Tuesday, July 13, 2021

 

Page 1

 

Attorneys’ Invoices in Prior Case May Be Admitted to Support Testimony—C.A.

Appeals Panel Declines to Read Prior Decision As Requiring Exclusion of Bills As Hearsay Where They Support Plaintiff’s Recitation As to What She Paid

 

By a MetNews Staff Writer

 

A landowner who was sued by a man induced by a real estate agent into believing he had a contractual right to purchase her property when no contract had been formed was given a second chance yesterday by the Court of Appeal to win recompense from the realty company in a “tort of another” case for the attorney fees she incurred in the prior action.

The opinion was authored by Justice William Dato of the Fourth District’s Div. One. It reverses a judgment to the extent that San Diego County Superior Court Judge Ronald L. Styn denied attorney fees to plaintiff Hue Thi Dong Mai.

Styn did so, with expressed reluctance, in light of the Oct. 19, 2018 decision by the Fourth District’s Div. Three in Copenbarger v. Morris Cerullo World Evangelism, Inc. He read the case as barring Mai’s introduction of invoices for attorneys fees she expended in the breach-of-contract action against her, as inadmissible hearsay, and precluding him from taking judicial notice of what work was done in the prior case, over which he had also presided.

Mai was sued by John Fike who had been told by realtor Victoria Robinson of Keller Williams that a deal for the purchase of Mai’s property had been reach, when it hadn’t. After telling Fike that an accord had been reached, Robinson—desiring to obtain a commission on a sale for more than $1 million—then sought to persuade Mai to sell at the price she had set, but she declined.

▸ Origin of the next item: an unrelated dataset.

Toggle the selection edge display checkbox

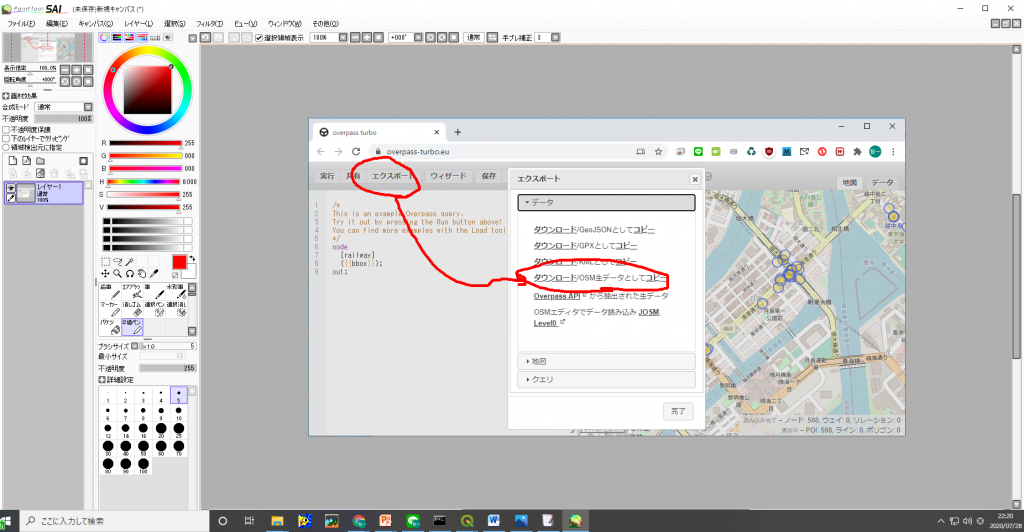[x=259, y=38]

After Fike dropped his suit, Mai sued Robinson and the company that owns Keller Williams under the “tort of another” doctrine which, Dato noted, “allows for the recovery of attorney’s fees as damages when a plaintiff is forced into litigation with a third party due to the tortious conduct of the defendant.” She obtained a judgment for $50,000 for emotional distress but nothing for the attorney fees she had expended in the action brought by Fisk.

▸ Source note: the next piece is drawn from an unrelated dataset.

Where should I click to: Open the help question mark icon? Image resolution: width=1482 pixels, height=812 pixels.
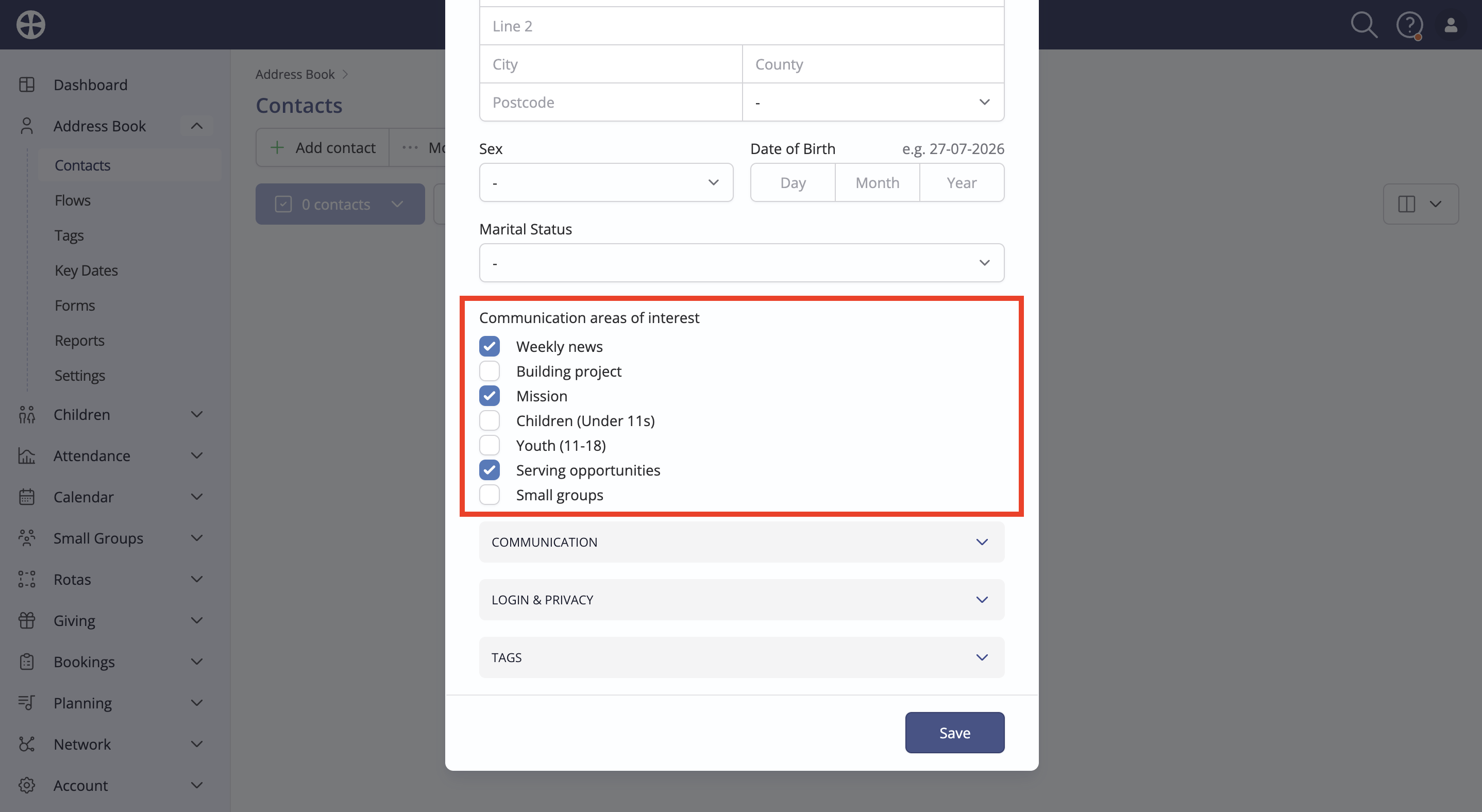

Once Styn realized that attorney fees were being sought as damages subject to proof at trial, and not as costs which could be reckoned by reference to his own assessment of the value of services, he expressed a powerless to deviate from what he saw as constraints set down by Copenbarger and denied an award of those fees. Dato said he would read Copenbarger narrowly to avoid a conflict with other decisions.

Limits of Holding

He said of Copenbarger:

“We are… of the opinion that its commentary on the inadmissibility of the invoices would only apply to cases where plaintiffs attempt to read the detailed entries on the bills during their testimony to prove the specific repairs made or services rendered—and not where the invoices are offered for the more limited and appropriate purpose of corroborating testimony that they actually paid certain amounts and/or to make a prima facie showing that the charges were reasonably incurred.

“As pertinent to this case, Mai sought to introduce redacted copies of the attorney invoices only to support her testimony that she paid the billed amounts and as some evidence that the amounts were reasonable….The trial court erred in broadly reading Copenbarger to preclude both Mai’s testimony and receipt of the invoices for these limited and appropriate purposes.  This evidence would have satisfied Mai’s prima facie burden to establish how much she paid for legal services and the reasonableness of that amount.”

Judicial Notice

Dato went on to say that Copenbargerstrongly implies—though it does not hold” that judicial notice of the content of the file in a previous action would be improper. He said: “The sounder and long-established rule is that materials filed by attorneys on behalf of litigants can be judicially noticed and provide evidence to support an award of attorney’s fees.  As relevant to this case, the materials filed on Mai’s behalf by her attorneys in the Fike action were properly subject to judicial notice and provide some evidence of the work performed defending that case.” A remand was ordered for the limited purpose of setting attorney fees.

The case is Mai v. HKT Cal, Inc., 2021 S.O.S. 3039.